2012-02-08
Choosing the superblock format for Linux's software RAID
Linux's software RAID implementation stores metadata about the RAID
device in each physical device involved in the RAID, in what mdadm
calls 'RAID superblocks' by analogy to the filesystem superblocks that
describe filesystems. In modern versions of software RAID there are a
number of different formats for these RAID superblocks with different
tradeoffs involved in each one, and one of the decisions you need to
make when you create a software RAID array is what format you want to
use.
(Even if you don't actively make a decision, mdadm
will pick a format
for you. Sometimes it will whine irritatingly at you about the situation,
which is how I discovered the whole issue.)
In my opinion, at the moment there are three sensible options to choose from: the 0.90 format and then two variants of the 'version-1' metadata format.
- 0.90 is the original metadata format, which is widely understood
and used. For most people, the most potentially important
limitation of 0.90 metadata is that component devices can't be
larger than 2 TB.
The 0.90 superblock goes at the end of the underlying partition.
- 1.0 puts the superblock at the end of the underlying partition.

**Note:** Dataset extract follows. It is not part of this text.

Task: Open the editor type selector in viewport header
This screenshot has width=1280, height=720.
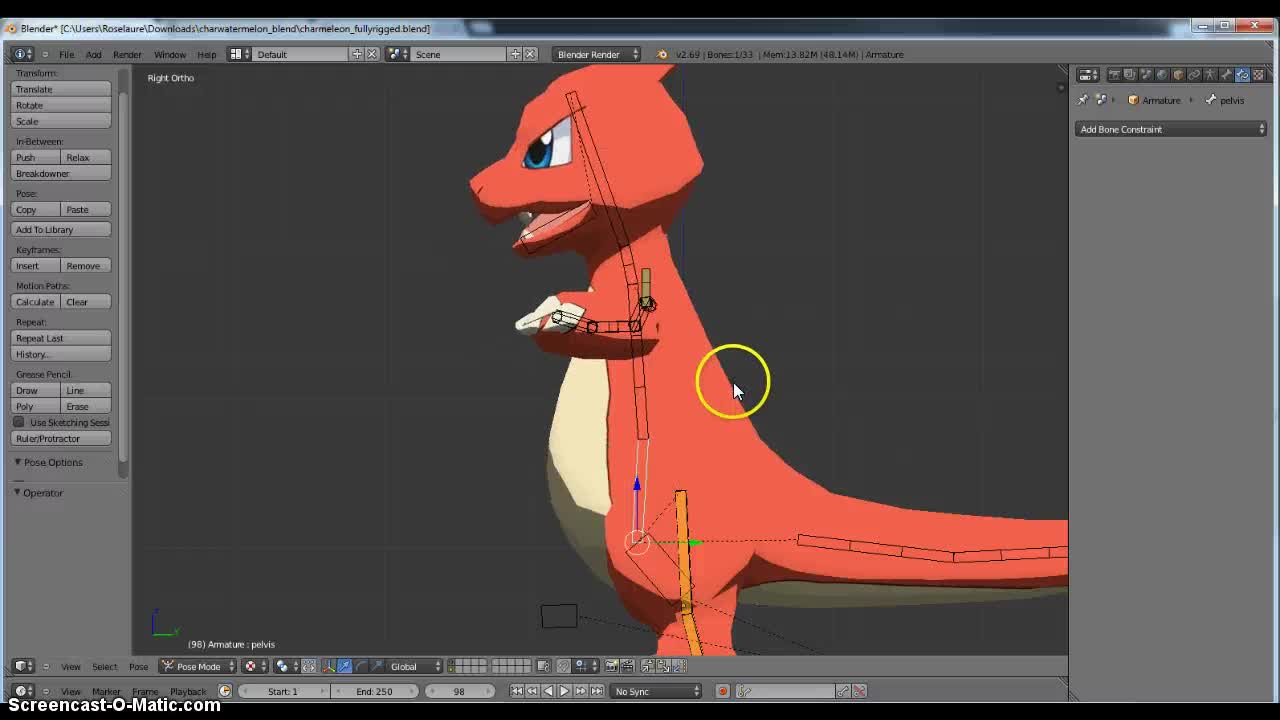Action: click(22, 666)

- 1.2 puts the superblock 4 Kb from the start of the underlying partition.
It's the sort of default for modern versions of
mdadm
.
(You can see what format your current RAID arrays are using by looking
at /proc/mdstat
. If an array doesn't say 'super <something>
' it's
using 0.90 format metadata; otherwise, it's using whatever version it
says it is. Many relatively modern systems, such as Ubuntu 10.04, either
don't support anything past 0.90 or default to 0.90 in system setup.)

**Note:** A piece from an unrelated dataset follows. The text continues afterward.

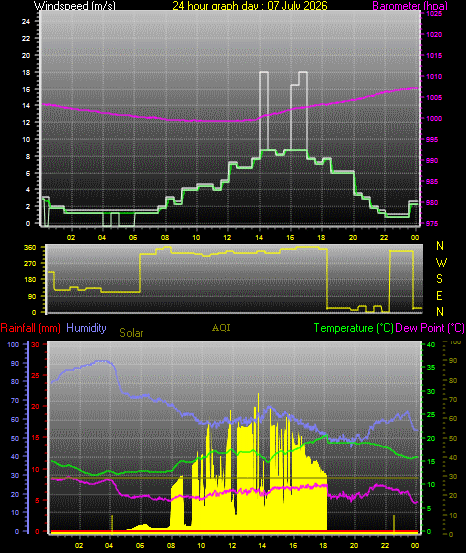466x553 pixels.
Task: Click the 100 value on humidity axis
Action: [13, 345]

Where the superblock goes is potentially important for RAID-1 arrays. A RAID-1 array with the superblock at the end can relatively easily have whatever filesystem it contains mounted read-only without the RAID running, because the filesystem will start at the start of the underlying raw partitions; this can be important sometimes. A RAID-1 array with the superblock at or near the start of the underlying partitions can't have the raw partitions used this way, because you have to look somewhat beyond the start of the raw partition to see the filesystem.
(Some versions of mdadm
will explicitly warn you about this or even
quiz you about it if you don't specify a format explicitly.)

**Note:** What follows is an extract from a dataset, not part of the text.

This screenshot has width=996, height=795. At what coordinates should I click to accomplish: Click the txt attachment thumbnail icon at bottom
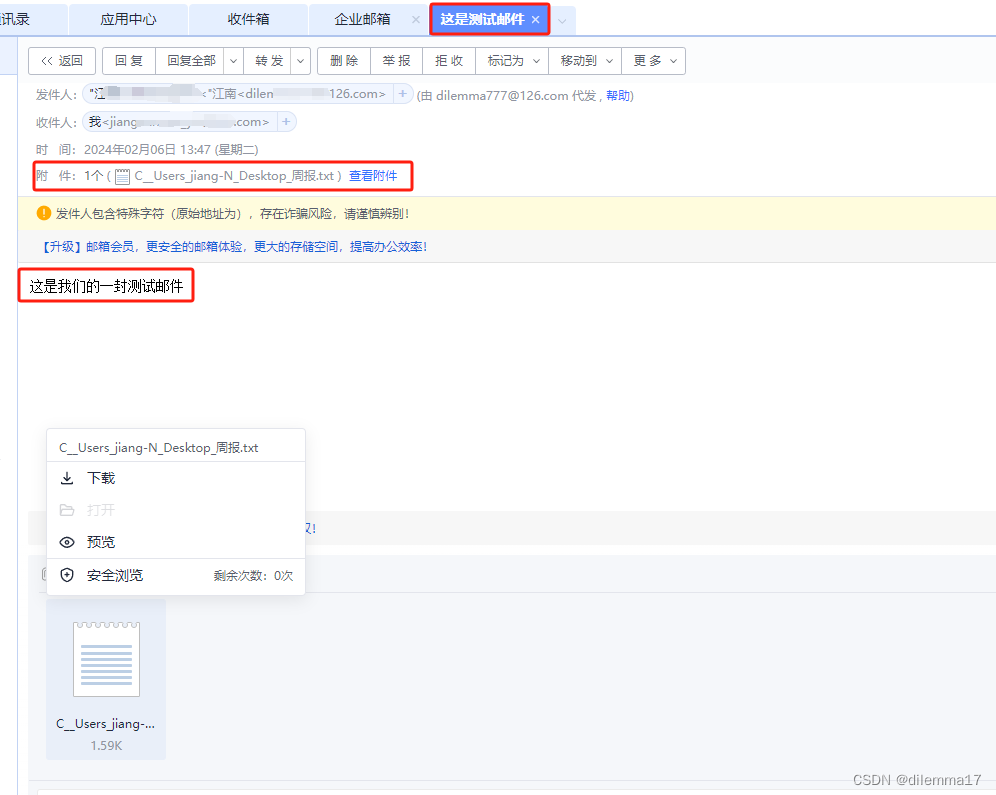point(106,658)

If you want to use a modern format and are going to directly use the
RAID-1 array for a filesystem, I would use 1.0 format (this is what
I've done for my new /
and /boot
). For swap areas you might as well
use 1.2 format; if you ever need to use swap without software RAID, you
can just destroy the 1.2 superblocks with mkswap
. For LVM physical
volumes you can argue back and forth either way; right now I've chosen
1.2 format because I really don't want to think about what it would take
to safely bring up an LVM physical volume without software RAID running.
(LVM physical volumes have their own metadata, which normally goes at
the start of the 'raw' partition that LVM is using but which can be
replicated to the end as well. See pvcreate
's manpage.)
As far as I know you can't change the superblock format of an array after it has been created, at least not without destroying it and recreating it. You can sort of do this without an extra disk with sufficient work, but really you want to get it right at creation time.
PS: note that in theory you can use dmsetup
to gain access to
filesystems or other sorts of data that doesn't begin at the start of
a raw partition, so you can get at a filesystem embedded inside the
raw partition of a RAID-1 array with 1.2 format metadata. However this
requires user level intervention, which means that you're going to need
a rescue environment or rescue disk of some sort.